Un bail commercial a été conclu entre les sociétés Aeroville et C&A France sur des locaux à usage commercial pour une durée de 10 ans. Le bail comportait une clause résolutoire stipulée « si bon semble au bailleur ».

Le locataire ne réglant pas régulièrement ses loyers, le bailleur lui a fait délivrer un commandement de payer puis l’a assigné en référé en constatation de l’acquisition de la clause résolutoire.

Par ordonnance du 27 novembre 2015, le juge des référés a : 
- Condamné le locataire au paiement d’une provision,
- Suspendu les effets de la clause résolutoire,
- Accordé au locataire des délais de paiement.

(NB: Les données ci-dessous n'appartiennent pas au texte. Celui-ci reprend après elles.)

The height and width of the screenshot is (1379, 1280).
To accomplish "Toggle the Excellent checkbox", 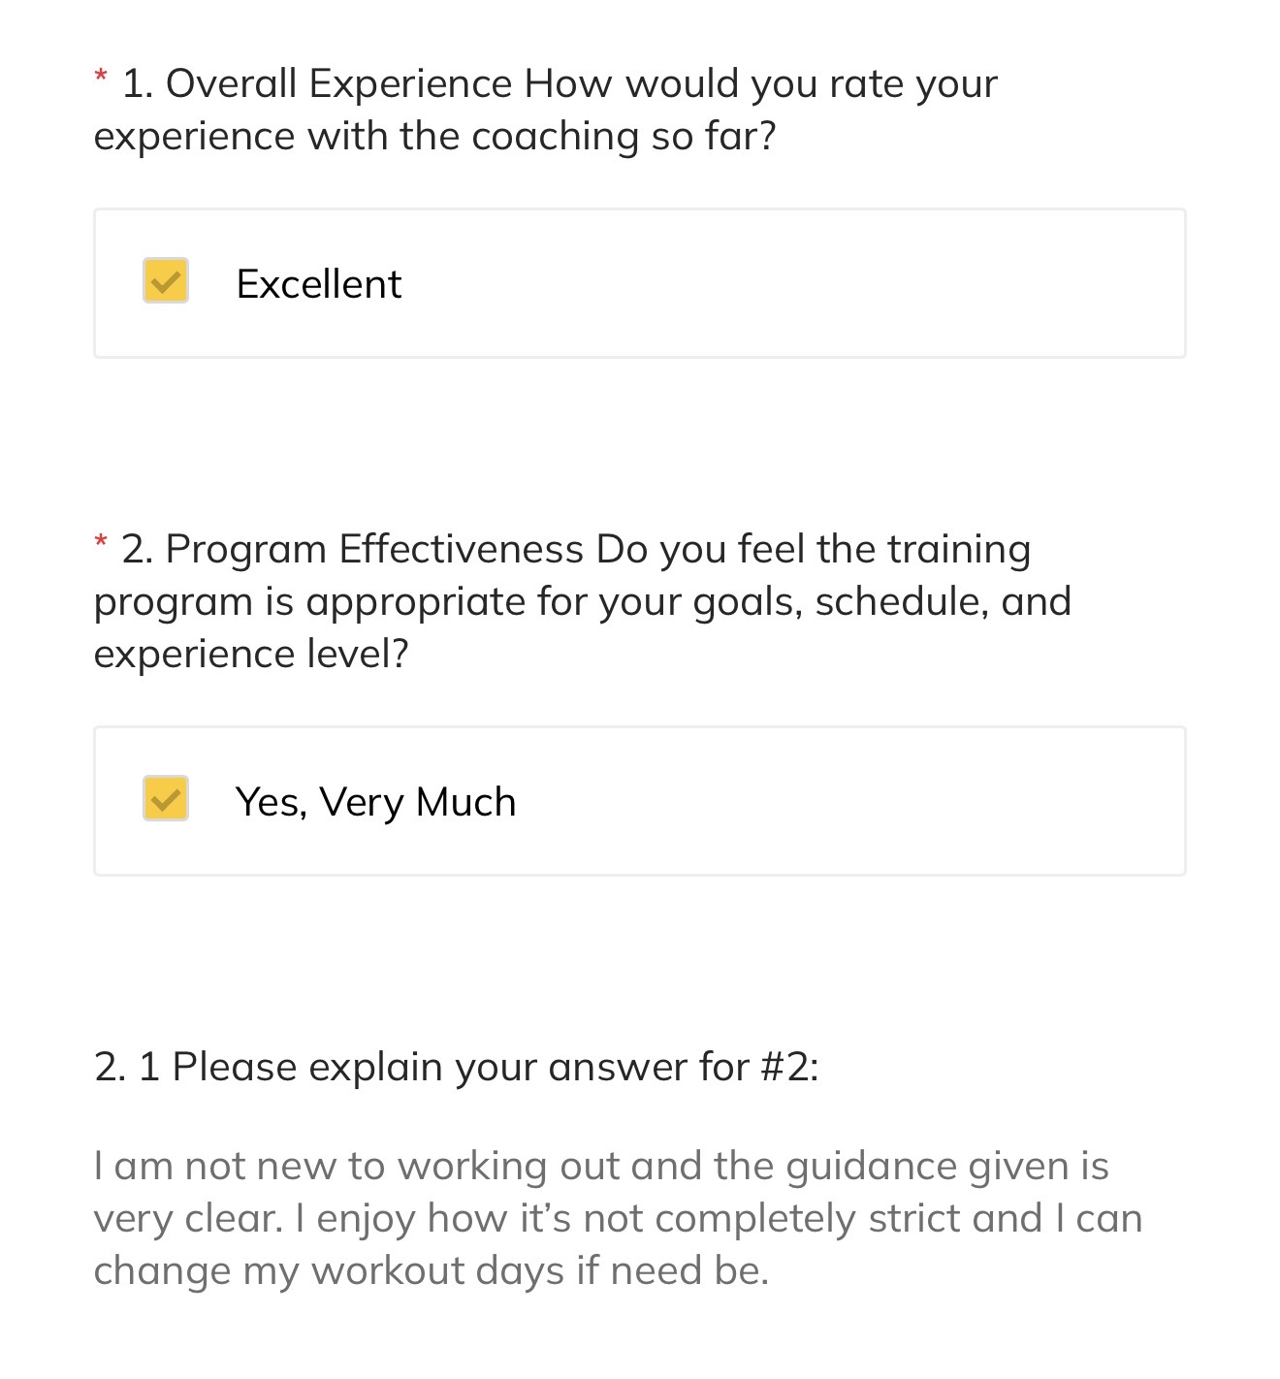I will tap(166, 281).
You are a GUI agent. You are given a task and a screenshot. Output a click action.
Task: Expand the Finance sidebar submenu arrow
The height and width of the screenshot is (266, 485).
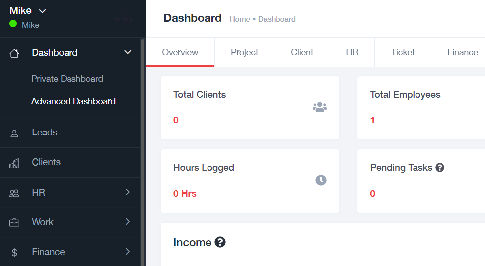[x=128, y=252]
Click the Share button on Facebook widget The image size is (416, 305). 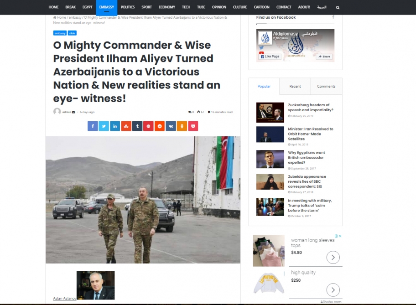tap(324, 57)
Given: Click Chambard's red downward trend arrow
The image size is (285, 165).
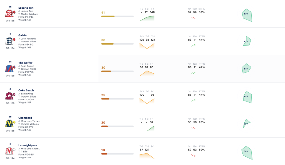Looking at the screenshot, I should click(x=193, y=128).
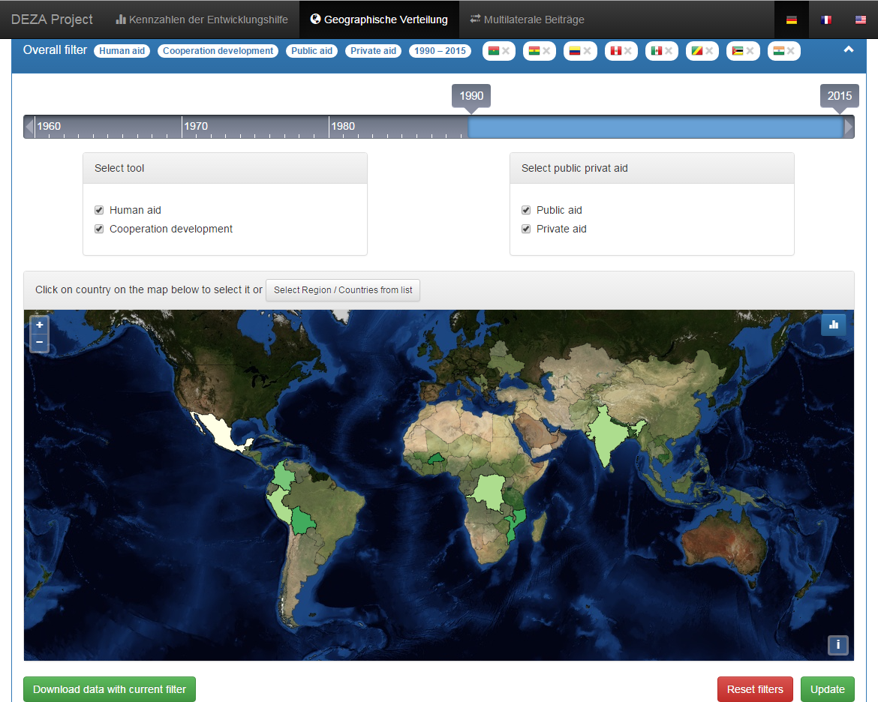
Task: Open Kennzahlen der Entwicklungshilfe tab
Action: (202, 20)
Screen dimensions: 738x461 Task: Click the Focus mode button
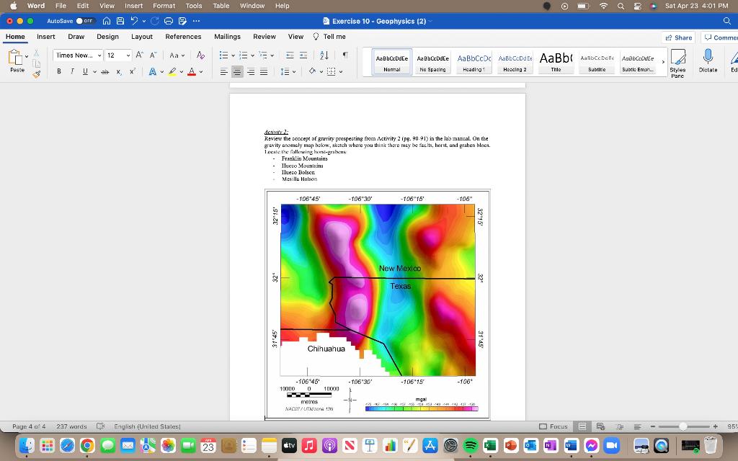[x=554, y=426]
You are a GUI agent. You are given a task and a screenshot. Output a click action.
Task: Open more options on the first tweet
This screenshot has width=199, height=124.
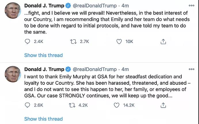pos(191,5)
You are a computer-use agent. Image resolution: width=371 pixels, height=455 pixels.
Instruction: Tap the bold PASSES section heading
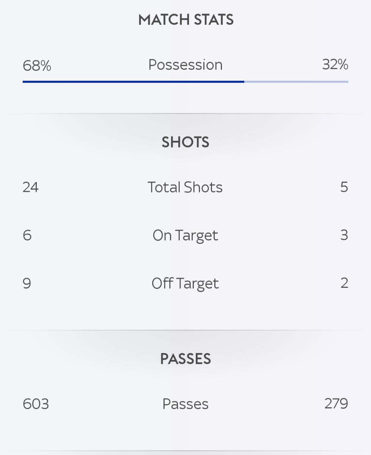186,359
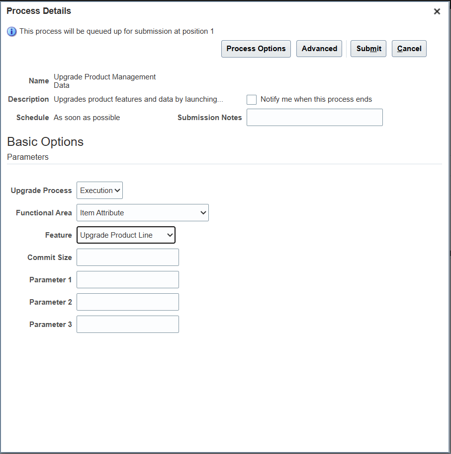Viewport: 451px width, 454px height.
Task: Click the Basic Options heading
Action: pyautogui.click(x=45, y=142)
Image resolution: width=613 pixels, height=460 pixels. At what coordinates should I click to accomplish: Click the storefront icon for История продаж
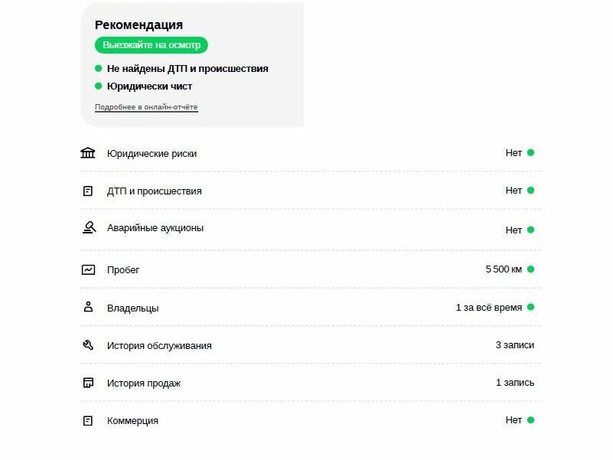tap(88, 383)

Le locataire n’a pas respecté l’échéancier fixé par le juge puis a informé son bailleur, en janvier 2016, qu’il « prenait acte » de la résiliation du bail et qu’il allait quitter les lieux. 

Le bailleur a répondu au locataire qu’il renonçait à se prévaloir de l’acquisition de la clause résolutoire et l’a assigné en exécution forcée du bail. 

La cour d’appel a fait droit aux demandes du bailleur en considérant que :
- Le bailleur pouvait renoncer à l’acquisition de la clause résolutoire (dès lors le bail ne serait pas résilié), 
- Le fait que le bailleur ait fait signifier l’ordonnance de référé pour faire courir les délais de paiement, ne manifestait pas son intention de poursuivre l’acquisition de la clause résolutoire,
- La clause résolutoire étant stipulée au seul bénéfice du bailleur, le locataire ne pouvait pas s’en prévaloir ni se prévaloir de son propre comportement (le locataire n’a pas respecté l’échéancier fixé par le juge) pour considérer que le bail serait résilié. 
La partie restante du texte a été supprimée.